→ Exercise:
Arrange the data from the start through the line containing "Point to the DN stair label pos(368,146)" as a numbered list, omitting blank lines.

[Text and element pointing data]
********************
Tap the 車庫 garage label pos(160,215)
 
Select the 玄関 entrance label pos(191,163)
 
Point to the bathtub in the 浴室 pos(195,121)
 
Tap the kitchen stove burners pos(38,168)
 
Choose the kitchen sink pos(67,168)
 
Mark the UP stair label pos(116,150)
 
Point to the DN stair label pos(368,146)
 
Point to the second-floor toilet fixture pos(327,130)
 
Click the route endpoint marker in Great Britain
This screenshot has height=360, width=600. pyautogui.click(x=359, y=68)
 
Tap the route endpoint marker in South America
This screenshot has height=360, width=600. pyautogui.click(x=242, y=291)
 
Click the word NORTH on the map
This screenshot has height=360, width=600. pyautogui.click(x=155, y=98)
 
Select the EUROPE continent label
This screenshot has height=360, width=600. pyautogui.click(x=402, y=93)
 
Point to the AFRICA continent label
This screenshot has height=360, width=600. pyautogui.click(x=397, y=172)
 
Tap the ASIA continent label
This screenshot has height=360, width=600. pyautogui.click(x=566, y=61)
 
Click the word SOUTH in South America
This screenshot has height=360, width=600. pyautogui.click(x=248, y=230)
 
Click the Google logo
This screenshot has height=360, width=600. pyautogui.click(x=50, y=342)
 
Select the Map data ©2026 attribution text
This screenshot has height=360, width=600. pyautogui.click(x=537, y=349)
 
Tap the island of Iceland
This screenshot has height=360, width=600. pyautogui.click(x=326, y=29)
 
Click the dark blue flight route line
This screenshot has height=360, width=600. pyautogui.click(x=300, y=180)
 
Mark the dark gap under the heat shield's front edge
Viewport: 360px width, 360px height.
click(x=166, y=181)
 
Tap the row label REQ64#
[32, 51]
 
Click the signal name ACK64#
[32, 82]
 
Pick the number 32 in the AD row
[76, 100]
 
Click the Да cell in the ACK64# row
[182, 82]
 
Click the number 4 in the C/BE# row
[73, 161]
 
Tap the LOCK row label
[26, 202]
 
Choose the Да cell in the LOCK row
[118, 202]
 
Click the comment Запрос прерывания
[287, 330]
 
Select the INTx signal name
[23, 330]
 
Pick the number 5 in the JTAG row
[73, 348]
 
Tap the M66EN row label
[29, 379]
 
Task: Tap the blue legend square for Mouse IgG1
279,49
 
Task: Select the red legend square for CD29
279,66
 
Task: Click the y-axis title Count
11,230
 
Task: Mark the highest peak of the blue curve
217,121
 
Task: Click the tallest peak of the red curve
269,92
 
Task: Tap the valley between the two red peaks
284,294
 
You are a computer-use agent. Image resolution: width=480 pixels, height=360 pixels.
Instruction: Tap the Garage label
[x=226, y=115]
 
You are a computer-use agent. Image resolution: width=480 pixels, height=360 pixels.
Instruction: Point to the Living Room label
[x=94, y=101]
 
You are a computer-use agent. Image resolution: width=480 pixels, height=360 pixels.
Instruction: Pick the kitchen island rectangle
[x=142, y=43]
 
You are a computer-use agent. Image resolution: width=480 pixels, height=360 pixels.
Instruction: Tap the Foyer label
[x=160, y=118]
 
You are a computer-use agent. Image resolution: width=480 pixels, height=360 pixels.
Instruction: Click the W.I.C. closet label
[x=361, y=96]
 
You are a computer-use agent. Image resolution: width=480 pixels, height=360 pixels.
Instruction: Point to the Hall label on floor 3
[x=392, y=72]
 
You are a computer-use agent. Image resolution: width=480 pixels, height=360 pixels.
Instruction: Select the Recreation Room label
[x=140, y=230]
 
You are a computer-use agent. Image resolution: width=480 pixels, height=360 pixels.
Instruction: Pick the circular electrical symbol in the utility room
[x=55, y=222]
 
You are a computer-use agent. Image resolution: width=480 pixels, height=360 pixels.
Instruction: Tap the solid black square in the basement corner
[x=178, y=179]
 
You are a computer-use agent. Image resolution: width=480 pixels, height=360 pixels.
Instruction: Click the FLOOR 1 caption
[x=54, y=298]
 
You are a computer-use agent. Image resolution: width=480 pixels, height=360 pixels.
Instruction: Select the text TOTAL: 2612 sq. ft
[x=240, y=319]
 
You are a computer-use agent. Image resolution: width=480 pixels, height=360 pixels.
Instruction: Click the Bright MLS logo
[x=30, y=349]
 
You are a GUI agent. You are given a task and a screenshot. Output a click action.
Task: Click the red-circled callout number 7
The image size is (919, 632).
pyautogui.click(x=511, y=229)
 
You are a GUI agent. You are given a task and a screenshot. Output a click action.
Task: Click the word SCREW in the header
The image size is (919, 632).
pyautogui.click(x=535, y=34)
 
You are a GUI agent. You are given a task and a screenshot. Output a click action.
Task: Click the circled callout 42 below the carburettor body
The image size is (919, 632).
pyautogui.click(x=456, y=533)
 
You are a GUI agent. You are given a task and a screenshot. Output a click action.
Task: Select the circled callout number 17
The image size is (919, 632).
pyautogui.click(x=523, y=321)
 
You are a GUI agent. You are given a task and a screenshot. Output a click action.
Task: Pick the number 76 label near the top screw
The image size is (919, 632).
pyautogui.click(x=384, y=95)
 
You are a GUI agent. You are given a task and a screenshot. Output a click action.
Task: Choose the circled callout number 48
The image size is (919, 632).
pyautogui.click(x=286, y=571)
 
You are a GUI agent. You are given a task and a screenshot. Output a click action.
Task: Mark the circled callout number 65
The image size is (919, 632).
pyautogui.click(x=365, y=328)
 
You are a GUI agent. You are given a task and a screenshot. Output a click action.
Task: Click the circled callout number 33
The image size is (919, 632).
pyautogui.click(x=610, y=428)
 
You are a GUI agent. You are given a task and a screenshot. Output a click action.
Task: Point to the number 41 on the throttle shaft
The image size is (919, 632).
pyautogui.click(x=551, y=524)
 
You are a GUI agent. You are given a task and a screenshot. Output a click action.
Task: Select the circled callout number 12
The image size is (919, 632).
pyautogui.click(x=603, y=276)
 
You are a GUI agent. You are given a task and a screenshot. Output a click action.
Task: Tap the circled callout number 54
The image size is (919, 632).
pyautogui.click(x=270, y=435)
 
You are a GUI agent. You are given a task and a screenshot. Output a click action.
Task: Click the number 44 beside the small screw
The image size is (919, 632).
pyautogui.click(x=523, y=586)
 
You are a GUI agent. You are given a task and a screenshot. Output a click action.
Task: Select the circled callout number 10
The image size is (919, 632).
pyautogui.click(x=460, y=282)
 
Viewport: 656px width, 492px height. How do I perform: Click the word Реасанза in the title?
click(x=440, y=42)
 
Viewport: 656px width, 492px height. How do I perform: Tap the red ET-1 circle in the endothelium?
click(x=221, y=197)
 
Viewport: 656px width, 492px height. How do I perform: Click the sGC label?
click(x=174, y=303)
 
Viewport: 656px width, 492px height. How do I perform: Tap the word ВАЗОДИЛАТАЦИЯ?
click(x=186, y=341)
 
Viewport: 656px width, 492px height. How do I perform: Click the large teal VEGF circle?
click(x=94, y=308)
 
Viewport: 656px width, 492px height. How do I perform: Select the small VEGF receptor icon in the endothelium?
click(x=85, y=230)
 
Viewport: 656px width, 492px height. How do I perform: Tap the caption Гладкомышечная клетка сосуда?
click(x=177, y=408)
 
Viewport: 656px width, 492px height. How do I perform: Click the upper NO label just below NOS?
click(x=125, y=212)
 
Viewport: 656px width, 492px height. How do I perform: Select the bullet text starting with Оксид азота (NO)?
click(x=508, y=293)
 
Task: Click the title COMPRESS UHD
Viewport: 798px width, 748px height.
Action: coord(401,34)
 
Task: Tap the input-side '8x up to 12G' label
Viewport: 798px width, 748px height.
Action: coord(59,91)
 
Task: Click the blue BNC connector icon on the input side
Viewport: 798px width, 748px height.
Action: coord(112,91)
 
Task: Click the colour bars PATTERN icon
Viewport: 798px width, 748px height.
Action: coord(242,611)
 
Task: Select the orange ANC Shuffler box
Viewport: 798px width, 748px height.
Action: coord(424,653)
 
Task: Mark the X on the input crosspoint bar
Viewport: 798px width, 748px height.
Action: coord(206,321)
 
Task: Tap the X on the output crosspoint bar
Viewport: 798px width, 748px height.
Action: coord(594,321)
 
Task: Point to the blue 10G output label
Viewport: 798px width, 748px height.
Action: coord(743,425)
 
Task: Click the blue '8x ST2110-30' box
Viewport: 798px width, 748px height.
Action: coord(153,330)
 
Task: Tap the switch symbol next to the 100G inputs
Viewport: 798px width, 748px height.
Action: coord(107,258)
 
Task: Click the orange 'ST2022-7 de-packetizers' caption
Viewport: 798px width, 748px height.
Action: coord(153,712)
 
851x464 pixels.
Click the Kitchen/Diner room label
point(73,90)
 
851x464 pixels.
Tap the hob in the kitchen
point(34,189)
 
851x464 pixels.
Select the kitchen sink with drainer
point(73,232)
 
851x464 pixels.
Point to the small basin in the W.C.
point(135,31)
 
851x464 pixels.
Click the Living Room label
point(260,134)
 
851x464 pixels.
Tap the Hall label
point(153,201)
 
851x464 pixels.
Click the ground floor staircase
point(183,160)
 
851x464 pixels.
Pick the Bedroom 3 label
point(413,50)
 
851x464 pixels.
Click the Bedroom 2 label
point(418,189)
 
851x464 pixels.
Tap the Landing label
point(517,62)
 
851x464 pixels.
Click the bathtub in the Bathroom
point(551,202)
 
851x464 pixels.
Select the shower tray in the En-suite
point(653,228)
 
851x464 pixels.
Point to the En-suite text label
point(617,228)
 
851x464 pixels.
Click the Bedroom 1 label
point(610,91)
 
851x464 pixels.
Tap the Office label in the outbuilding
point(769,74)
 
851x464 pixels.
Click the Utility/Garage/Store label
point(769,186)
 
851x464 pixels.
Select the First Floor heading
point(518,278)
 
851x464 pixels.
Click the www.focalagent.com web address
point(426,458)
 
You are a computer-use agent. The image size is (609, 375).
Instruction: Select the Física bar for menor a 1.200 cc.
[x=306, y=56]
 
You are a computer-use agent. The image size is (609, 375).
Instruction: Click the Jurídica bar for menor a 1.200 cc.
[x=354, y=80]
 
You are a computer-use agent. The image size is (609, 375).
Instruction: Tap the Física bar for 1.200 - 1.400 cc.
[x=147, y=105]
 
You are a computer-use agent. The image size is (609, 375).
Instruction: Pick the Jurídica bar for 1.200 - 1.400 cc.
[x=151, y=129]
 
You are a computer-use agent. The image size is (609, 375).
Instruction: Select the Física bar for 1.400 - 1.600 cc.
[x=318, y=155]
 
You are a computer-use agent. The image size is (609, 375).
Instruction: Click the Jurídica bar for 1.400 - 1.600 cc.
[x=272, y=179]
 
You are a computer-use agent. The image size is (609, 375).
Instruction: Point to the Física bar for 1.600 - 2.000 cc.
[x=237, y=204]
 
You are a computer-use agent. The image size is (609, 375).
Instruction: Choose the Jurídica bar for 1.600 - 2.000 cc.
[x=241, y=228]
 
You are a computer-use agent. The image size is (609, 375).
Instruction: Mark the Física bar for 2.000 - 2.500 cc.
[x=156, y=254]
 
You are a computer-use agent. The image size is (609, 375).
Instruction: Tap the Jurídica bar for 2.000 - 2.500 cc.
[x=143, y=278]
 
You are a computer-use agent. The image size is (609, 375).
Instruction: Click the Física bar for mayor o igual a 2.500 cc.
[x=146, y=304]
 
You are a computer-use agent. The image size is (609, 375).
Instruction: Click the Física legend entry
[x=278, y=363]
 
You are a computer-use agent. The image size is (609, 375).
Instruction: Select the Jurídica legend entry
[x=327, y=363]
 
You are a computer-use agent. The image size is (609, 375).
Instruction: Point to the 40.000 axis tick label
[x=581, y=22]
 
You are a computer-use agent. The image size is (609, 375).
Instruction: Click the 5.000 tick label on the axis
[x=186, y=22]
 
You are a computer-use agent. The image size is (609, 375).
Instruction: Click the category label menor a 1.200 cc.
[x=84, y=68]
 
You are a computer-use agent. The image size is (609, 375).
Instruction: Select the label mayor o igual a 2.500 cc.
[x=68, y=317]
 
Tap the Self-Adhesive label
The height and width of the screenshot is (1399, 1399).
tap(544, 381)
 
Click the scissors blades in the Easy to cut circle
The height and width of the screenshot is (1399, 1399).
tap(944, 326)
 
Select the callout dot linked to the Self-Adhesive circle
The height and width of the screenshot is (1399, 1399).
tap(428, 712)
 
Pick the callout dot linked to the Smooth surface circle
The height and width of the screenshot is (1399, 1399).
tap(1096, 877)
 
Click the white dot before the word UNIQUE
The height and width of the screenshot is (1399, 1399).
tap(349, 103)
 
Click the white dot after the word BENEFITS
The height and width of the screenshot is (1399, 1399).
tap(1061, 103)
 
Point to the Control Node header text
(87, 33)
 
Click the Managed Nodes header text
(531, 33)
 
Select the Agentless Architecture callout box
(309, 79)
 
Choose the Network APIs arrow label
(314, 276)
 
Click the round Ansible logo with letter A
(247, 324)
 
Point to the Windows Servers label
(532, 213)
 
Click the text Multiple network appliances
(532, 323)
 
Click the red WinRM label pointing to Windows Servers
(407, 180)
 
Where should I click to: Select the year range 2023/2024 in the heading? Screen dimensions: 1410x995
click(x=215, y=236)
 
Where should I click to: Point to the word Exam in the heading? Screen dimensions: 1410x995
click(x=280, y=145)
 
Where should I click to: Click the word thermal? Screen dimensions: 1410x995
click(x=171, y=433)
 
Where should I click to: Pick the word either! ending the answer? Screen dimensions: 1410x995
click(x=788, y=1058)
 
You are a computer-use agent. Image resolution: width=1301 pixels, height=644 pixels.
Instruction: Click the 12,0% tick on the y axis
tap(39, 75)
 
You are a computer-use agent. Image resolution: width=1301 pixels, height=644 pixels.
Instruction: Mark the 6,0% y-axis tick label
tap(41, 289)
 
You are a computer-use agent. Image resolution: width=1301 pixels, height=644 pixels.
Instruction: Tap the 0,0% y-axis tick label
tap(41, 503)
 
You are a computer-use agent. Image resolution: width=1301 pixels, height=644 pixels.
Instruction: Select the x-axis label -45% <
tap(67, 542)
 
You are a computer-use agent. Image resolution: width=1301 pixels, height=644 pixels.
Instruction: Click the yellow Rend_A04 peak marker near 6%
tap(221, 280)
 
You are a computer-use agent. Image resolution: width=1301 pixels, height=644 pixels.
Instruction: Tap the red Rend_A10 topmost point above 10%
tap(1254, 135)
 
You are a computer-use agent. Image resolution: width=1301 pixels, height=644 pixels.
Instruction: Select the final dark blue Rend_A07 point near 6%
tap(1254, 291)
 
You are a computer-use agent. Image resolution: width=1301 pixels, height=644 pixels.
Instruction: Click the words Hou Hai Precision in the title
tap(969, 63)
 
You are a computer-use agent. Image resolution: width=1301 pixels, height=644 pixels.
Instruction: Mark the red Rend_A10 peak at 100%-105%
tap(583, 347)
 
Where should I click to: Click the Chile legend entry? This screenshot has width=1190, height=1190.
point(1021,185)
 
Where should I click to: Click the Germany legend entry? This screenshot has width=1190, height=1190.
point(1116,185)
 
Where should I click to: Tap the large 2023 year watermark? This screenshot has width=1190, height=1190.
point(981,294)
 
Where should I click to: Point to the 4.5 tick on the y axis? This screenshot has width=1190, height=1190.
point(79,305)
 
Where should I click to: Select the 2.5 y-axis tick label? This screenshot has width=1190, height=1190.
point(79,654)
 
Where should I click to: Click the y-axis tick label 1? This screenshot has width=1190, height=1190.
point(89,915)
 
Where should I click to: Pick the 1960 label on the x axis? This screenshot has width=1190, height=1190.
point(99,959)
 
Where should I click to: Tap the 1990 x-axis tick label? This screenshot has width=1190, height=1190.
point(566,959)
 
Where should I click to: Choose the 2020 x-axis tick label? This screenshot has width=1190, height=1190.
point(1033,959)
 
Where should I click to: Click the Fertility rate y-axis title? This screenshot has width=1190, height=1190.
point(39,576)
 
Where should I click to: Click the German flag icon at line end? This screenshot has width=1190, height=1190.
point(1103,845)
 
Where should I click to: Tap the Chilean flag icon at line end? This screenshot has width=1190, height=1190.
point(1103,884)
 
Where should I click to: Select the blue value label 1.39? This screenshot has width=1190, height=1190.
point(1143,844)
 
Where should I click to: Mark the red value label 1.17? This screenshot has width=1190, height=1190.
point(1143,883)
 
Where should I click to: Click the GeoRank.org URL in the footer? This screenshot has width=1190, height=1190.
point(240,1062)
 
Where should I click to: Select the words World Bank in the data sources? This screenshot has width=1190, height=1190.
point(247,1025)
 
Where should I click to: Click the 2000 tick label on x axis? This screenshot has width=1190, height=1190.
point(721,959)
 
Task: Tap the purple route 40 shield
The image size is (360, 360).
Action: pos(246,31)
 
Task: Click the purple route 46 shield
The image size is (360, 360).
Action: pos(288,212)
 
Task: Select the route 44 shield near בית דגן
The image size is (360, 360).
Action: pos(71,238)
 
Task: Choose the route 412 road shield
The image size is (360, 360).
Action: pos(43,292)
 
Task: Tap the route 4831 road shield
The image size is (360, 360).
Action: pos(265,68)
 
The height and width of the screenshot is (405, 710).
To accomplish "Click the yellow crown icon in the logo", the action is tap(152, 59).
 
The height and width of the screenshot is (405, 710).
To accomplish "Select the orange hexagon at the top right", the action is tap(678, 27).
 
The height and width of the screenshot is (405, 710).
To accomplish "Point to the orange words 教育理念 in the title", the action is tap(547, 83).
********************
→ Expected answer:
1. Tap the 車庫 garage label pos(160,215)
2. Select the 玄関 entrance label pos(191,163)
3. Point to the bathtub in the 浴室 pos(195,121)
4. Tap the kitchen stove burners pos(38,168)
5. Choose the kitchen sink pos(67,168)
6. Mark the UP stair label pos(116,150)
7. Point to the DN stair label pos(368,146)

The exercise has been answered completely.